Nuclear arms and you

This is a moment when we would like to sit down with each and every one of you reading this page or belonging to the millions in the Monitor's extended family made possible by print and radio syndication. We would like to ask if you are aware of the enormous force you represent for meeting a demand of the age: to save humanity from nuclear destruc-tion.

We are asking the question on this particular day with thanks to the remarkable number of you who displayed enough deep concern to wrestle with our 53-part questionnaire on nuclear issues - whether you praised or criticized the way it was done!

But, as any sampler of voluntary opinion will tell you, the replies usually are a mere hint of the unexpressed response. So our gratitude goes beyond the 1, 328 readers whose views were published last week (Dec. 15 and 16) to all those who in their own fashion are adding to the momentum for peace. Essential in this regard is the first step that so many have taken or are struggling to take: the living of individual lives that exemplify the love, understanding, and resolution of conflict which provide a climate for these on the international scale.

Anyone can represent this force for peace - or counterforce to war in the jargon of the day - as part of a world public capable of much more than many of its members suppose.

''You may be interested to know (this) is my first response ever to a newspaper,'' wrote one reader replying to the nuclear issues questionnaire. ''I have been a member of the silent majority for too many years.''

Said another: ''I've spent well over 40 hours reflecting, referencing, etc., and broadened my own perspective in the process.''

For an analysis of the replies, mainly from Americans but including 90 others , please see the Dec. 15 front-page article by staff correspondent Elizabeth Pond, author of last summer's series on nuclear weapons. Among striking specifics: that even more persons considered the arms race dangerous (87.5 percent) than immoral (73.5 percent); whereas 87.4 percent felt moral considerations should figure in nuclear weapons policy, 50.9 considered it morally acceptable for the US to possess nuclear weapons, and 35.8 percent favored unilateral US renunciation of nuclear weapons.

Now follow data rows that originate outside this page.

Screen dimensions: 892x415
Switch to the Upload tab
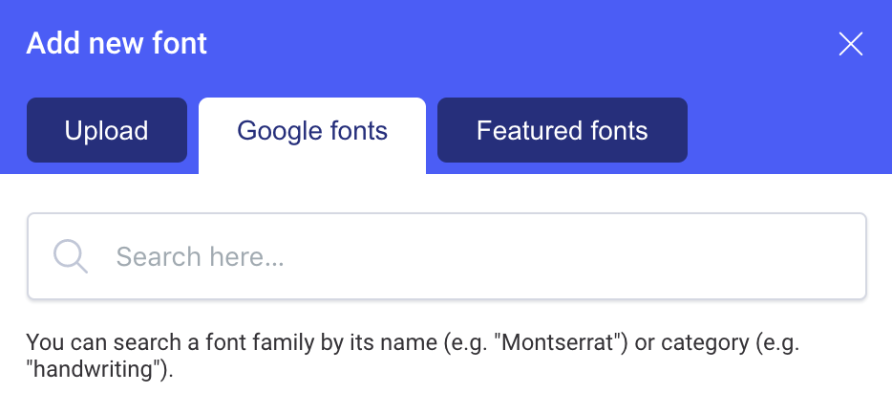(x=106, y=130)
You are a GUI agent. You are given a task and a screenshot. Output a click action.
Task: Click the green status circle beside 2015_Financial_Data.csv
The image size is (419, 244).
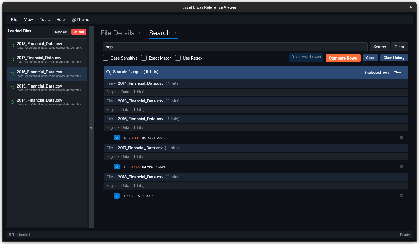tap(12, 88)
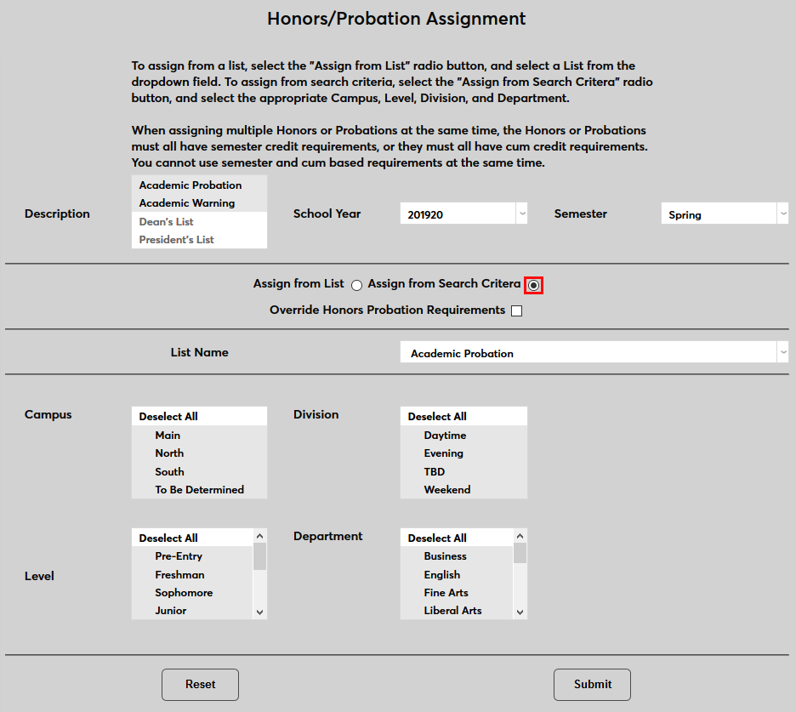Enable "Override Honors Probation Requirements"
The height and width of the screenshot is (712, 796).
[x=516, y=310]
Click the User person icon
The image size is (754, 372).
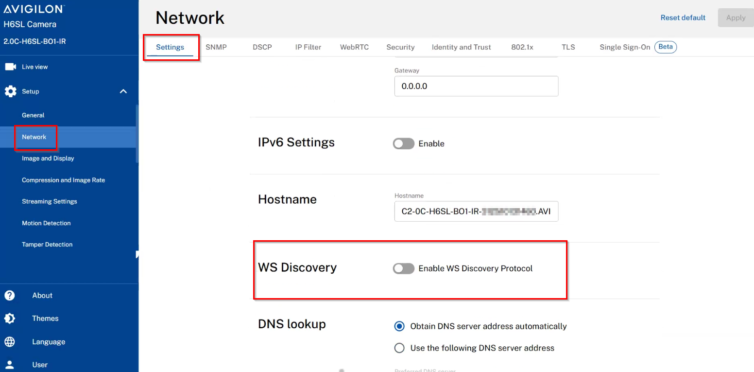coord(9,365)
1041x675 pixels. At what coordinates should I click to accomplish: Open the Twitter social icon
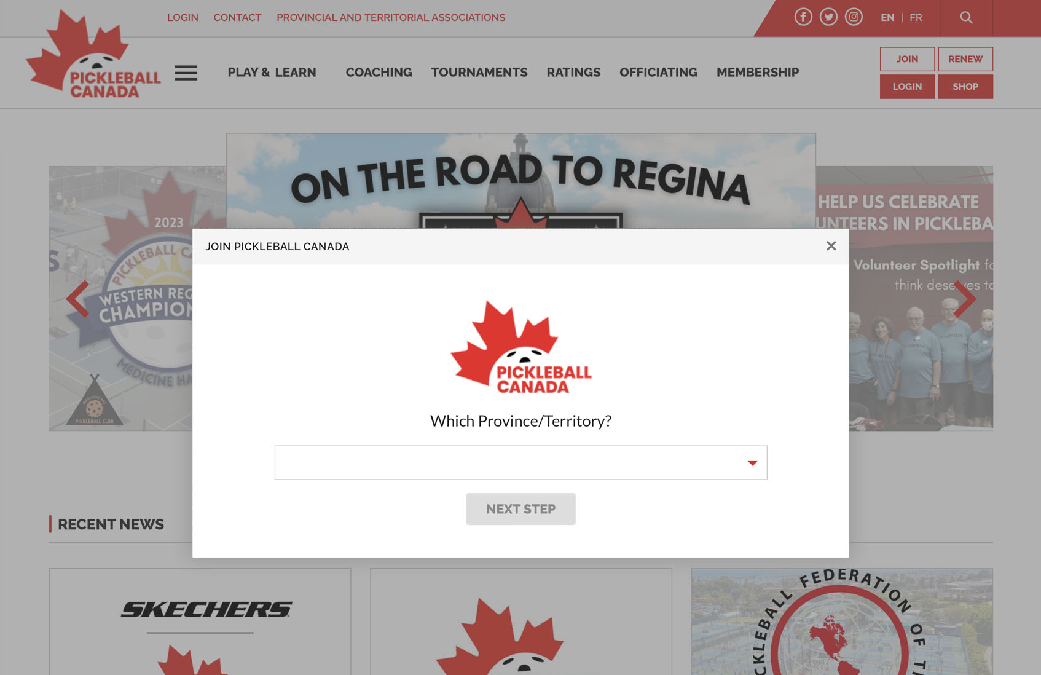pyautogui.click(x=828, y=17)
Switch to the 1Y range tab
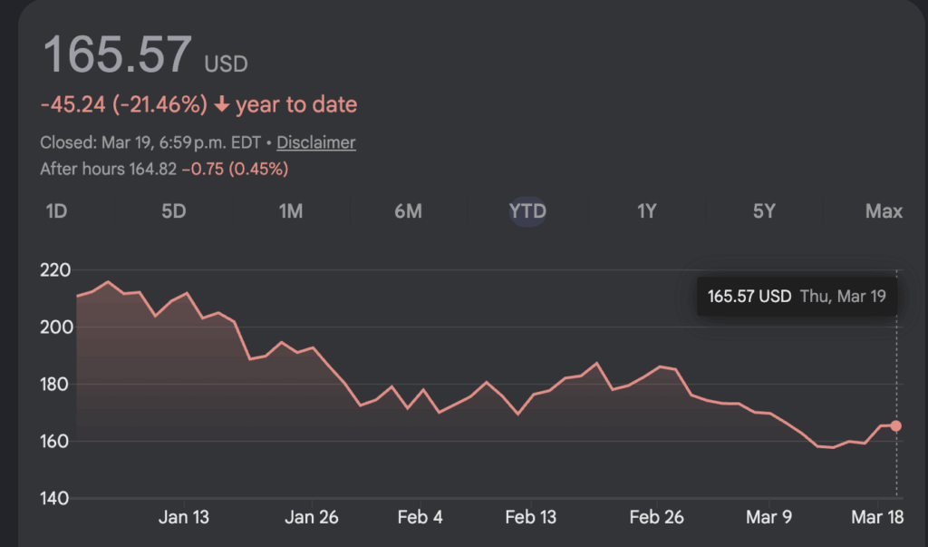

The yearning for decisive action to turn back from the nuclear brink was notable in the choice of best overall arms control policy. The overwhelming favorite was George Ken-nan's proposal for an across-the-board reduction of both Soviet and American nuclear arsenals by 50 percent ''without further wrangling among the experts.'' It garnered 45.7 percent, followed by SALT-type proposals and the Kennedy-Hatfield mutual freeze, with the Jackson-Warner freeze-after-US-buildup far behind.

''Without further wrangling among the experts.'' This seems to touch a chord with a citizenry on the way to reasserting its role of providing guidance to those who represent it.

Not that expert opinion can be ignored. Many readers - not only in this questionnaire but in their letters to us throughout the year - indicate that they have consulted the experts on various matters or may be experts themselves.

But in democracies the public cannot virtually abandon any issue to the experts - as it did with nuclear weapons for several decades - or to any other segment of society. When it does, it has nobody but itself to blame if it doesn't like the results.

What heartens us to today is all of you who are doing your part not to let such a thing happen.